Of course in practice, YouTube blocks plenty of content. YouTube uses a complex system of bots and human moderators to hide, demonetize, and “bury” videos about undesirable topics. This includes some political, religious, and socially controversial topics.
Freedom of information
YouTube says: “We believe everyone should have easy, open access to information and that video is a powerful force for education, building understanding, and documenting world events, big and small.”
In practice, YouTube generates and saves huge amounts of data about users, creators, and videos. Users’ behavior is minutely tracked and analyzed and used to create lists of suggested videos tailored to each individual. The process by which these lists are created is secret.
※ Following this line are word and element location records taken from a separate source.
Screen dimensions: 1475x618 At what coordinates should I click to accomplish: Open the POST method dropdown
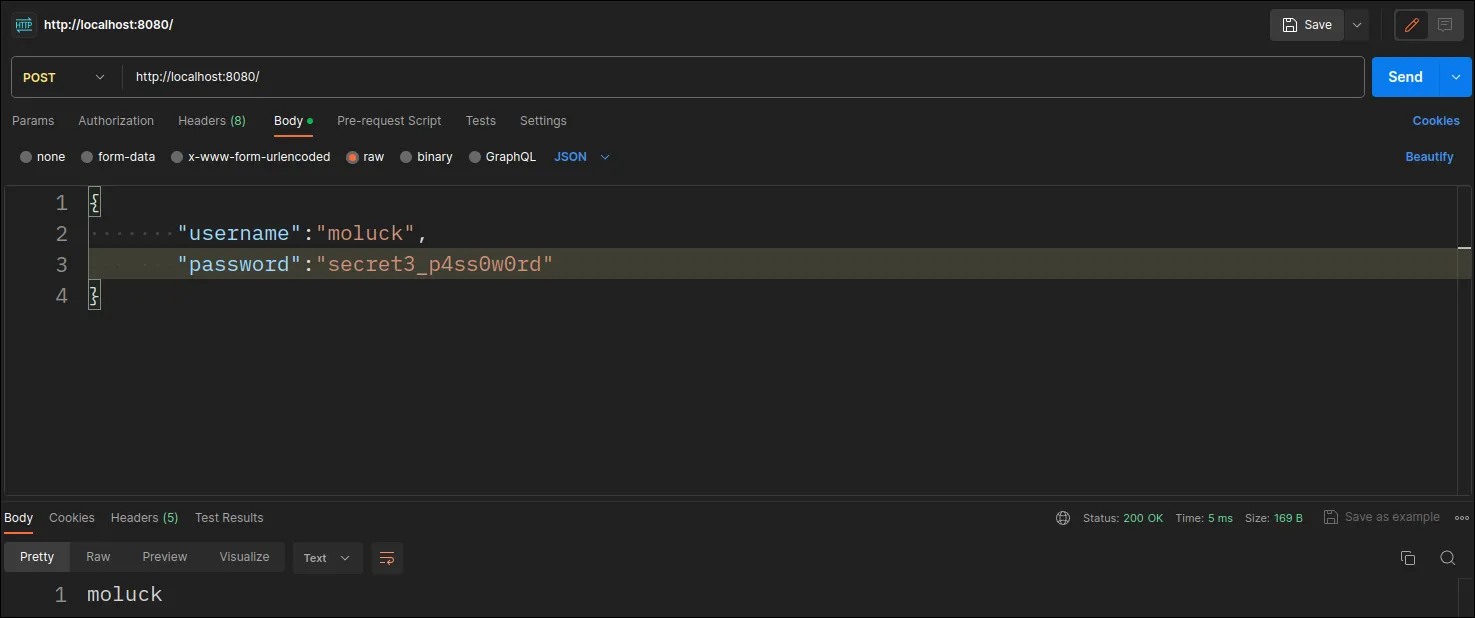coord(65,77)
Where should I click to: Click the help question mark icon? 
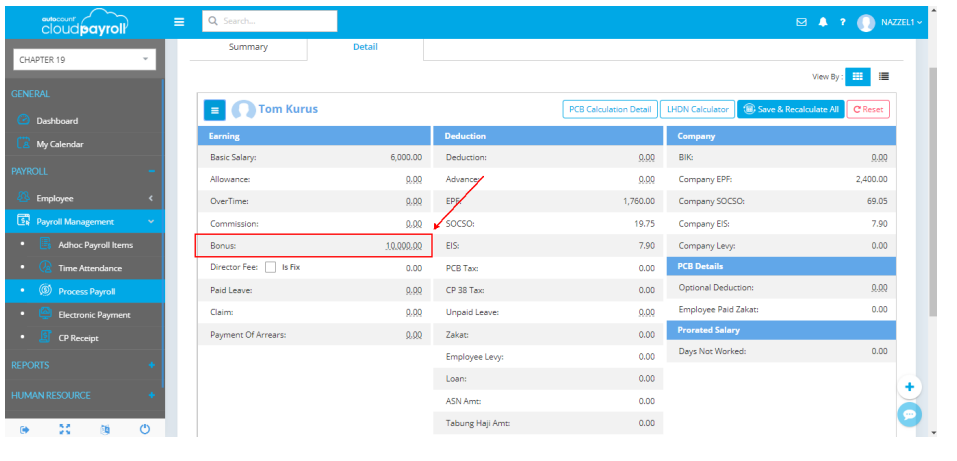click(x=843, y=22)
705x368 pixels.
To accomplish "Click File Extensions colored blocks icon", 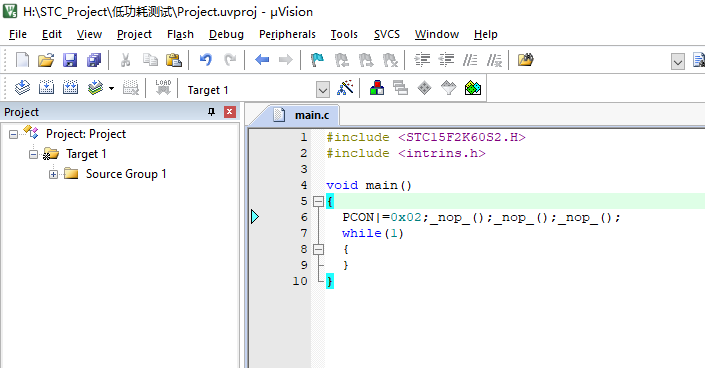I will [x=377, y=88].
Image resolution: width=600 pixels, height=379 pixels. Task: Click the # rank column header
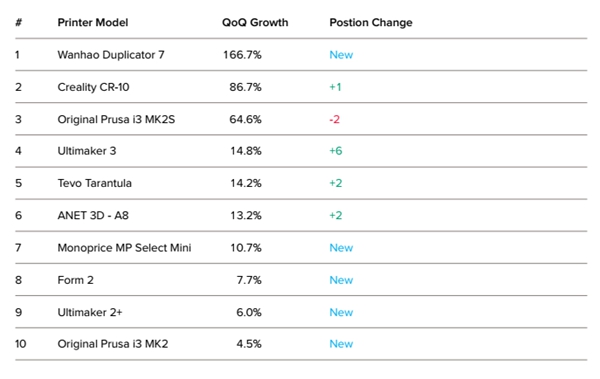pyautogui.click(x=18, y=23)

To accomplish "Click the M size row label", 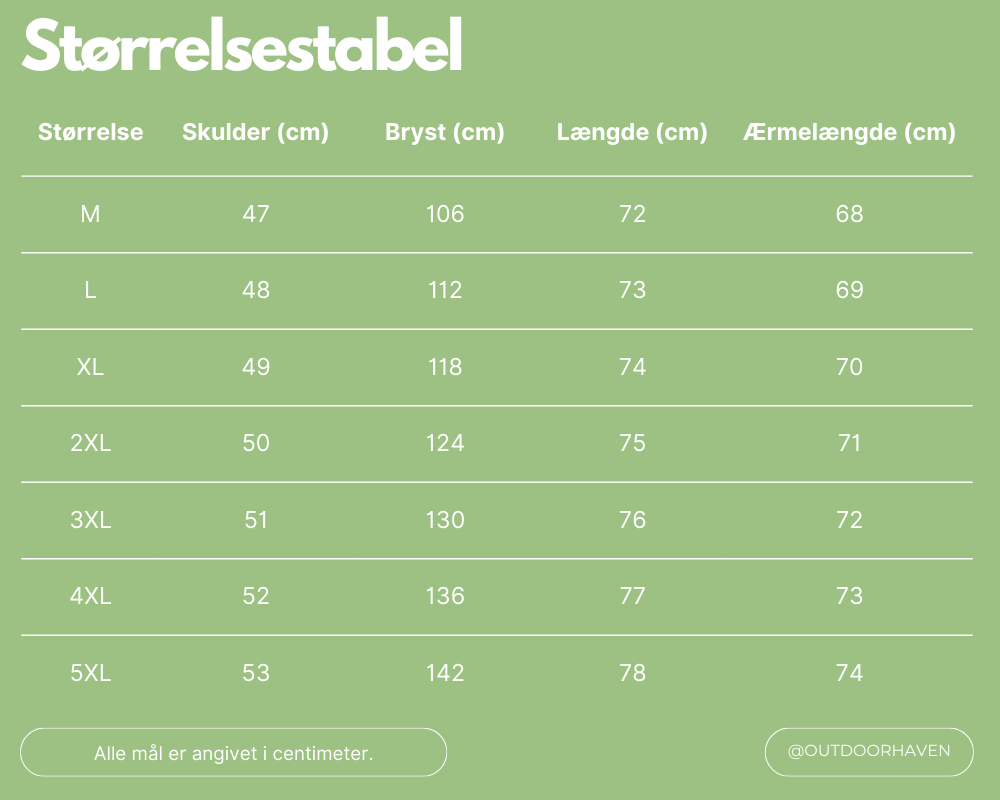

Creators and videos are evaluated and categorized according to secret rules. Advertisers can choose to prevent their ads from being displayed on videos in certain categories, but creators aren’t told when this happens to their videos. Even when they ask, YouTube doesn’t tell creators which categories their videos have been assigned to.
Freedom of opportunity
YouTube says: “We believe everyone should have a chance to be discovered, build a business and succeed on their own terms, and that people—not gatekeepers—decide what’s popular.”
In practice, not everyone has the same chance. And YouTube’s algorithms and special rules for celebrities and mainstream news outlets means YouTube has become the gatekeeper.
Freedom to belong
YouTube says: “We believe everyone should be able to find communities of support, break down barriers, transcend borders and come together around shared interests and passions.”
In practice, YouTube keeps communities apart to keep them under control. The Creators Forums, which existed in many languages, were closed in February 2018. The private messaging system inside YouTube was closed in June 2018 and all the messages in it were deleted. As a result, it’s become much harder for YouTubers to communicate with each other.